I discovered with time and support from my Padrone that my body, with its ability to do all these things we do, to transform pleasure into pain, to bend and twist and tolerate being bound, to find pleasure in all this, was an asset. He always looks at me appreciatively, and, suddenly, I wasn’t invisible. I was fulfilling one of the most fundamental cores that I had been raised to believe was the most important thing in being female—being attractive to men—and I reveled in it. From the time He took me on as his slave, I have not looked back. Sure, I have times I think or verbalize I wish this was different, this was smaller, or that not so saggy. He gives me ‘the look’ and I snap out of it really quick!

The thing about body issues is that everyone has them, women and men, thin and fat, you and me. If you want to get over self-criticism, here are some things you can try. Start by communicating with your body, using affirmations to find the beautiful parts of yourself, not just physically, but emotionally and spiritually. Listen to what your body has to say, and respect your own path. This is the foundation of self-love. If you love yourself, loving your body will follow.

On the practical side, go to some play parties or other public situations where you will be able to observe people of all sizes and shapes enjoying themselves. Replace any critical thoughts in your head with positive ones about the beauty of their bodies, whether it be good skin, soft curves, great butt to spank, strong muscles, or wonderful handfuls of breasts. Talk to your friends about what beautiful thing you saw in this larger person. If it’s not a physical attribute, notice their courage for playing in public, their love of their own body, or their self-consciousness. For the female Dominant, size can be an advantage, projecting a powerful physical presence that attracts Submissives. If you have this advantage, use it.

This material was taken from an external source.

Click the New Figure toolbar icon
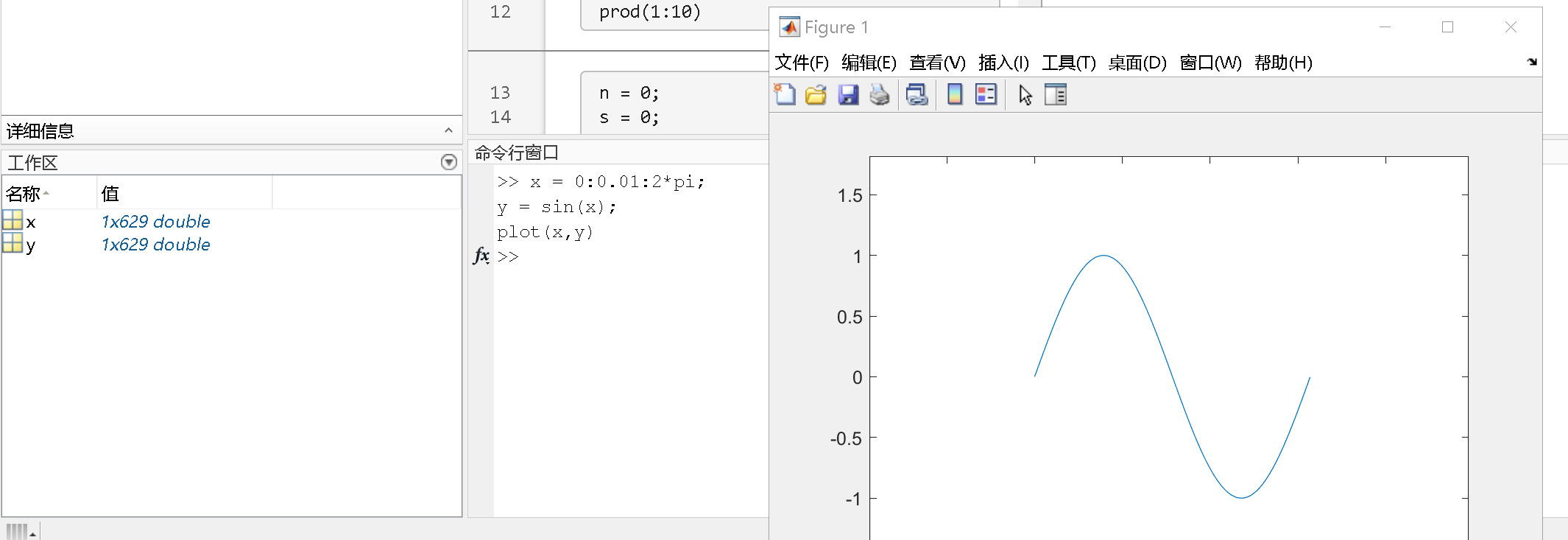Image resolution: width=1568 pixels, height=540 pixels. [785, 94]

Developing a Healthy Body Image
- Listen to your body. Eat when you are hungry.
- Be realistic about the size you are likely to be based on your genetic and environmental history.
- Exercise regularly in an enjoyable way, regardless of size.
- Expect normal weekly and monthly changes in weight and shape.
- Work towards self-acceptance and self-forgiveness- be gentle with yourself.
- Ask for support and encouragement from friends and family when life is stressful.
- Decide how you wish to spend your energy — pursuing the “perfect body image” or enjoying family, friends, school, and, most importantly, life.

Think of the three A’s
Attention: Refers to listening for and responding to internal cues (i.e., hunger, satiety, fatigue).
Appreciation: Refers to appreciating the pleasures your body can provide.
Acceptance: Refers to accepting what is — instead of longing for what is not.

With time, support, and a lot of self-reflection, you too can become comfortable with and learn to love your body, no matter the shape.